> Task
Your response should consist of the full data, set down exactly.

> Provided data
---+---
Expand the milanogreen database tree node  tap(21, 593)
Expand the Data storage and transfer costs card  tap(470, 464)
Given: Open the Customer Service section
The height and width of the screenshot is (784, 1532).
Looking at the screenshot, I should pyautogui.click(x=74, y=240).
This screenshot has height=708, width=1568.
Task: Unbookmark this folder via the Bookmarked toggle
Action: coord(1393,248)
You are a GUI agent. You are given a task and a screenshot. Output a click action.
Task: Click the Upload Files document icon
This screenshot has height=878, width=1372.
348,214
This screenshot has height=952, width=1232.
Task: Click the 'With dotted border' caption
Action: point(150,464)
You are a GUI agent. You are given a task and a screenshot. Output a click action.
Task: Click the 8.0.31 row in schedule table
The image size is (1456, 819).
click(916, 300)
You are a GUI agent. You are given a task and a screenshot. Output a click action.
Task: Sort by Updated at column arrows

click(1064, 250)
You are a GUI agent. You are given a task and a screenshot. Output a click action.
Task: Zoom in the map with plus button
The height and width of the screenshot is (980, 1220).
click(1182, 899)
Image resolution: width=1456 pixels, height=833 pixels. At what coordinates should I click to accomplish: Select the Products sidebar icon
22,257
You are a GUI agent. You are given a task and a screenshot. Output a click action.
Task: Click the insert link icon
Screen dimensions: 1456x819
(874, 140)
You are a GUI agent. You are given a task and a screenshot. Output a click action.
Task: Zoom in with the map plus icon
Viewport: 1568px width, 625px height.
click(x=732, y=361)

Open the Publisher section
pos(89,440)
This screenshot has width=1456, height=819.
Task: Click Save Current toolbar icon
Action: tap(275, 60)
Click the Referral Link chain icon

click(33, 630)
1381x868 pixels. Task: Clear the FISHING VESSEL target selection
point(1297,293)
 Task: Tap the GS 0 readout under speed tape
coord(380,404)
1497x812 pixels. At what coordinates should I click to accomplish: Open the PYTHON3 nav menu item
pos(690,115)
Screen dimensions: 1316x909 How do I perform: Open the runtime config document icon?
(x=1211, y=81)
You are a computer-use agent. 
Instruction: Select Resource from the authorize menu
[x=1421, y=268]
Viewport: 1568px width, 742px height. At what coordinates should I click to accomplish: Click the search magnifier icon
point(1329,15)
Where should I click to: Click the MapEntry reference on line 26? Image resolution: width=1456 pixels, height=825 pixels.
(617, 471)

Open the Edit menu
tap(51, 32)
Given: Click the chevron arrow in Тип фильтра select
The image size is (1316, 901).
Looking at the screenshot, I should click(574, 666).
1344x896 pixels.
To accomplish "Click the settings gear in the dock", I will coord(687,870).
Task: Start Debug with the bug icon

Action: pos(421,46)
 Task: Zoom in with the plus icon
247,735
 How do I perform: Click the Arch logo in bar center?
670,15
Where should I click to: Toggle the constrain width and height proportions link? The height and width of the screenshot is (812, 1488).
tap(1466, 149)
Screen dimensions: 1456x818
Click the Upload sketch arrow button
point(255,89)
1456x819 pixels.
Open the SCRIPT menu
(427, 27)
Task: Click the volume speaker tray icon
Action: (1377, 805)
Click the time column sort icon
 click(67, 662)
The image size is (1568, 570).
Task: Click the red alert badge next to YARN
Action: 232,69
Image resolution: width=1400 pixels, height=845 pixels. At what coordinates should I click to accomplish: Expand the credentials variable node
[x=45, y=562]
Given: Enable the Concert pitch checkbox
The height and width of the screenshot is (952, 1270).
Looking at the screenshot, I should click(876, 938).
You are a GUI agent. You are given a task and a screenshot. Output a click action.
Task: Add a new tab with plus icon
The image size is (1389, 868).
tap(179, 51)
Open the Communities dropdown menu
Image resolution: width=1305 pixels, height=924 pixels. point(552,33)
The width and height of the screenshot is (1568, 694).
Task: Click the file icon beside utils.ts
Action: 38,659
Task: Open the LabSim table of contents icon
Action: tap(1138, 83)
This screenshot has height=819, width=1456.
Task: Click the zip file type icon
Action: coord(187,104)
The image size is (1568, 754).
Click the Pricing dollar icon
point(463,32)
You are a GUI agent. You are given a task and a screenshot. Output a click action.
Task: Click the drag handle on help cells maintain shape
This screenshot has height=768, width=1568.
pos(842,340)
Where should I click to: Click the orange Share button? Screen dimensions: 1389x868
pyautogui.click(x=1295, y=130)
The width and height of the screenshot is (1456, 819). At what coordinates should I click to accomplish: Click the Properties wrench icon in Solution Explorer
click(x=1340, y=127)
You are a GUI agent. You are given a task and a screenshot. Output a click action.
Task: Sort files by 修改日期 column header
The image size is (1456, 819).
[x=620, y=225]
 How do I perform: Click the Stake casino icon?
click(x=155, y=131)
---+---
> Reply to the exercise
Expand the milanogreen database tree node  tap(21, 593)
Expand the Data storage and transfer costs card  tap(470, 464)
Given: Open the Customer Service section
The height and width of the screenshot is (784, 1532).
Looking at the screenshot, I should pyautogui.click(x=74, y=240).
This screenshot has height=708, width=1568.
Task: Unbookmark this folder via the Bookmarked toggle
Action: coord(1393,248)
You are a GUI agent. You are given a task and a screenshot. Output a click action.
Task: Click the Upload Files document icon
This screenshot has height=878, width=1372.
348,214
This screenshot has height=952, width=1232.
Task: Click the 'With dotted border' caption
Action: point(150,464)
You are a GUI agent. You are given a task and a screenshot. Output a click action.
Task: Click the 8.0.31 row in schedule table
The image size is (1456, 819).
click(916, 300)
You are a GUI agent. You are given a task and a screenshot. Output a click action.
Task: Sort by Updated at column arrows

click(1064, 250)
You are a GUI agent. You are given a task and a screenshot. Output a click action.
Task: Zoom in the map with plus button
The height and width of the screenshot is (980, 1220).
click(1182, 899)
Image resolution: width=1456 pixels, height=833 pixels. At what coordinates should I click to accomplish: Select the Products sidebar icon
22,257
You are a GUI agent. You are given a task and a screenshot. Output a click action.
Task: Click the insert link icon
Screen dimensions: 1456x819
(874, 140)
You are a GUI agent. You are given a task and a screenshot. Output a click action.
Task: Zoom in with the map plus icon
Viewport: 1568px width, 625px height.
click(x=732, y=361)

Open the Publisher section
pos(89,440)
This screenshot has width=1456, height=819.
Task: Click Save Current toolbar icon
Action: tap(275, 60)
Click the Referral Link chain icon

click(33, 630)
1381x868 pixels. Task: Clear the FISHING VESSEL target selection
point(1297,293)
 Task: Tap the GS 0 readout under speed tape
coord(380,404)
1497x812 pixels. At what coordinates should I click to accomplish: Open the PYTHON3 nav menu item
pos(690,115)
Screen dimensions: 1316x909 How do I perform: Open the runtime config document icon?
(x=1211, y=81)
You are a computer-use agent. 
Instruction: Select Resource from the authorize menu
[x=1421, y=268]
Viewport: 1568px width, 742px height. At what coordinates should I click to accomplish: Click the search magnifier icon
point(1329,15)
Where should I click to: Click the MapEntry reference on line 26? Image resolution: width=1456 pixels, height=825 pixels.
(617, 471)

Open the Edit menu
tap(51, 32)
Given: Click the chevron arrow in Тип фильтра select
The image size is (1316, 901).
Looking at the screenshot, I should click(574, 666).
1344x896 pixels.
To accomplish "Click the settings gear in the dock", I will coord(687,870).
Task: Start Debug with the bug icon

Action: pos(421,46)
 Task: Zoom in with the plus icon
247,735
 How do I perform: Click the Arch logo in bar center?
670,15
Where should I click to: Toggle the constrain width and height proportions link? The height and width of the screenshot is (812, 1488).
tap(1466, 149)
Screen dimensions: 1456x818
Click the Upload sketch arrow button
point(255,89)
1456x819 pixels.
Open the SCRIPT menu
(427, 27)
Task: Click the volume speaker tray icon
Action: (1377, 805)
Click the time column sort icon
 click(67, 662)
The image size is (1568, 570).
Task: Click the red alert badge next to YARN
Action: 232,69
Image resolution: width=1400 pixels, height=845 pixels. At what coordinates should I click to accomplish: Expand the credentials variable node
[x=45, y=562]
Given: Enable the Concert pitch checkbox
The height and width of the screenshot is (952, 1270).
Looking at the screenshot, I should click(876, 938).
You are a GUI agent. You are given a task and a screenshot. Output a click action.
Task: Add a new tab with plus icon
The image size is (1389, 868).
tap(179, 51)
Open the Communities dropdown menu
Image resolution: width=1305 pixels, height=924 pixels. point(552,33)
The width and height of the screenshot is (1568, 694).
Task: Click the file icon beside utils.ts
Action: 38,659
Task: Open the LabSim table of contents icon
Action: tap(1138, 83)
This screenshot has height=819, width=1456.
Task: Click the zip file type icon
Action: coord(187,104)
The image size is (1568, 754).
Click the Pricing dollar icon
point(463,32)
You are a GUI agent. You are given a task and a screenshot. Output a click action.
Task: Click the drag handle on help cells maintain shape
This screenshot has height=768, width=1568.
pos(842,340)
Where should I click to: Click the orange Share button? Screen dimensions: 1389x868
pyautogui.click(x=1295, y=130)
The width and height of the screenshot is (1456, 819). At what coordinates should I click to accomplish: Click the Properties wrench icon in Solution Explorer
click(x=1340, y=127)
You are a GUI agent. You are given a task and a screenshot. Output a click action.
Task: Sort files by 修改日期 column header
The image size is (1456, 819).
[x=620, y=225]
 How do I perform: Click the Stake casino icon?
click(x=155, y=131)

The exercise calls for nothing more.